Focusing on the big and the small things

In our fast-moving world, it is all about change. If we transfer being fast and agile into the economic context, we have to accept that steady transformation and embracing change is needed. We do not talk about messing everything up from one day to the other without consideration. Some companies were early birds and started to embrace change as an essential part of their business, other companies simply missed the train because of various reasons – sticking to inflexible structures, following false strategies for too long or underestimating worldwide trends. Just recall the decline of Nokia as a popular brand – once a global pioneer in mobile phone engineering –, vanishing from hero to zero in just a few years and being taken over by Microsoft in the end.

Companies have to play an active role in an ever-changing world, otherwise there may be a completely different situation tomorrow. And to actually take over this active role, it is crucial to face new developments with openness and curiosity. Making innovation happen is the key to success – innovation that is sustainable for the business and relevant for the people. With relevance comes value, and value comes with focusing on the things that count.
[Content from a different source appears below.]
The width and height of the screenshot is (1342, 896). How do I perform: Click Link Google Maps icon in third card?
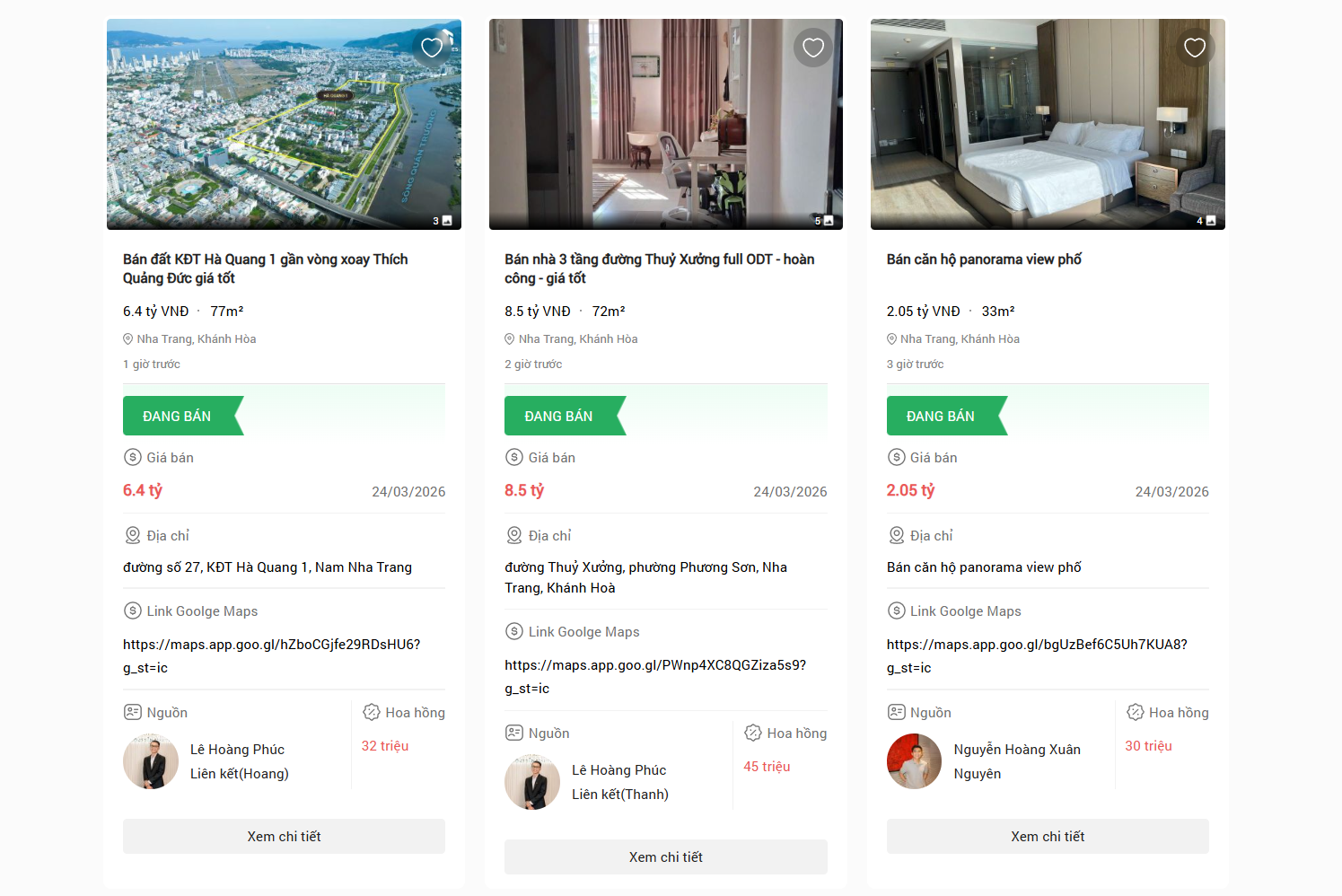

A friend of mine, Stefan Hagen, founder and head of the Vorarlberg-based business consultancy HAGEN, called my attention to an interesting concept by Gary Vaynerchuk with the title “Between the Clouds and the Dirt”. Stefan summarizes Gary’s approach this way:

  • Clouds are inspiring visions, strategies, ideas, principles and true values,
  • Dirt is the all little details, relevant knowledge, contents, experiments, feedback from the people, agile collaboration, implementation, reflection and the process of learning,
  • Between (“crap”) means bureaucratic processes, long management reports, endless meetings, extensive concepts etc. we consequently avoid.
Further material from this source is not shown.